Coming up with explanations is a start, but there should also be a way to quantify their accuracy, says Pradeep Ravikumar, a computer scientist at Carnegie Mellon University who is working on ways to automate such evaluation8. Explanations that seem to make sense to a human could in fact prove to have little relation to what the model is actually doing.

“The question of how to objectively evaluate explanations is still in its early stages,” Ravikumar says. “We need to get better explanations and also better ways to evaluate explanations.” One way to test the veracity of an explanation is to make small changes to the features that it says are important. If they truly are, these minor changes in the input should lead to big changes in the output. Similarly, large alterations to irrelevant features — say, removing a bus from a picture of a cat — should not affect the results. If the evaluation system goes one step further and predicts not just which features are important, but also how the model’s answer would change if small changes were made to those features, this can also be tested. “If an explanation was actually explaining the model, then it would have a better sense of how the model would behave with these small changes,” Ravikumar says.

The search for explanations can sometimes seem like so much work that many computer scientists might be tempted to skip it, and take the AI’s results at face value. But at least some level of explainability is relatively simple — saliency maps, for instance, can now be generated quickly and inexpensively, Janizek says. By contrast, training and using a GAN is more complex and time-consuming. “You definitely have to have pretty good familiarity with deep-learning stuff, and a nice machine with some graphics processing units to get it to work,” Janizek says. A third method his group tried — altering a few hundred images manually with photo-editing software to identify whether a feature was important — was even more labour intensive.

Animated image in which a GAN is use dto add grass and trees to an image of houses

A type of neural network known as a generative adversarial network (GAN) can be used to produce new images, such as by adding grass and trees.Credit: David Bau

Saenko says many researchers in the machine-learning community have also tended to see a trade-off between explainability and accuracy. They think that the level of detail and the number of calculations that make neural networks more accurate than smaller decision trees also put them out of reach of all human comprehension. But some are questioning whether that trade-off is real, Janizek says. “It could end up being the case that a more interpretable model is a more useful model and a more accurate model.”

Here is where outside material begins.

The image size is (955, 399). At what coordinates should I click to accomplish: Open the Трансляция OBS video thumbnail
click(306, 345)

It’s also beginning to look as if some of the patterns that neural networks can pick out that are imperceptible to people might not be as important as computer scientists once thought, he adds. “How often are they something that’s truly predictive in a way that’s going to generalize across environments? And how often are they some weird kind of source-specific noise?”

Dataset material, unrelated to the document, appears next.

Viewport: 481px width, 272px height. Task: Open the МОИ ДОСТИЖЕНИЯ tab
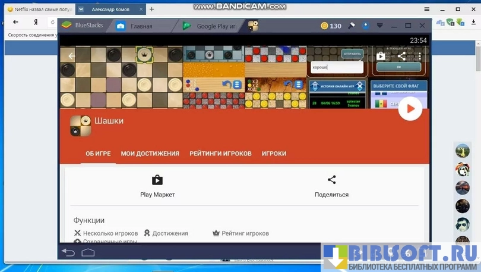point(150,154)
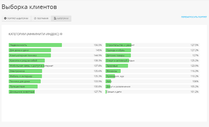Click the Путешествия category row
The image size is (209, 127).
click(x=23, y=87)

However big or small the challenge of explainability might be, a good explanation is not always going to be enough to convince users to rely on a system, Ravikumar says. Knowing why an AI assistant, such as Amazon’s Alexa, answered a question in a certain way might not foster trust among users as much as, say, laws that prohibit the misuse of recordings of private conversations. Perhaps physicians will need clinical evidence that a computer’s diagnoses have proved right over time, and a verified biological reason why the factors the computer is looking at should be relevant. And policymakers might require that some protections regarding the use of such systems be written into law. “These are broader questions that I think the community hasn’t really thought too deeply about,” Ravikumar says.

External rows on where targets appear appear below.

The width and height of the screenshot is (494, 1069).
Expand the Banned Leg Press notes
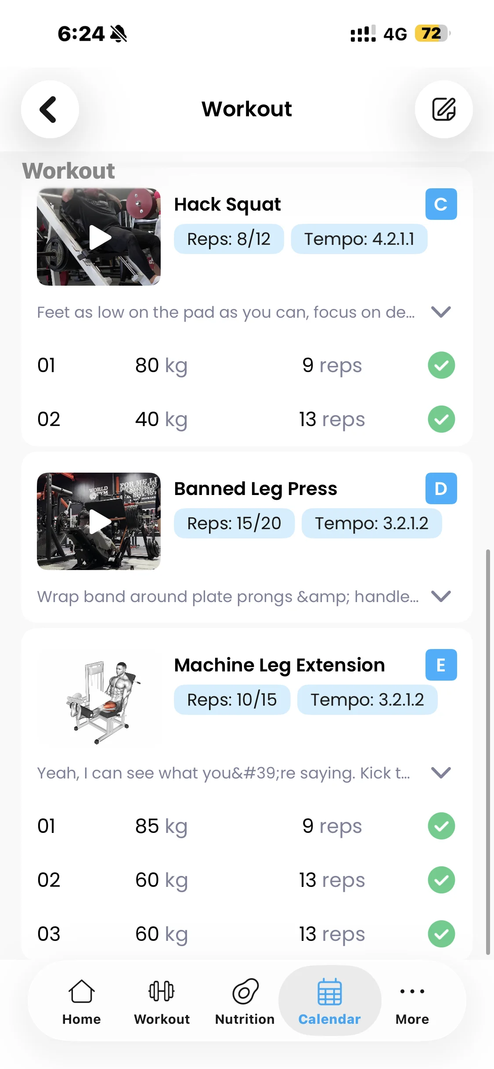(441, 596)
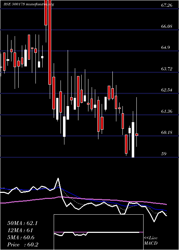Click the 61.36 price axis label
Viewport: 179px width, 250px height.
click(x=167, y=111)
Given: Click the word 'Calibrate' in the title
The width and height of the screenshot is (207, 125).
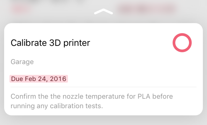Looking at the screenshot, I should pos(29,43).
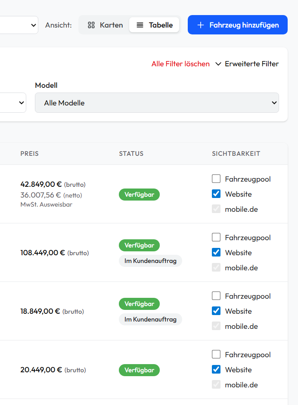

However, in the area of explanations, AI researchers have been making strides. Although there might still be specifics to be worked out to cover the variety of machine-learning models in use, the problem will be cracked, probably in a year or two, says Torralba. People, he says, “always talk about this black box, and we don’t think that neural networks are black boxes. If they are working really well, then if you look inside, what they do makes sense.”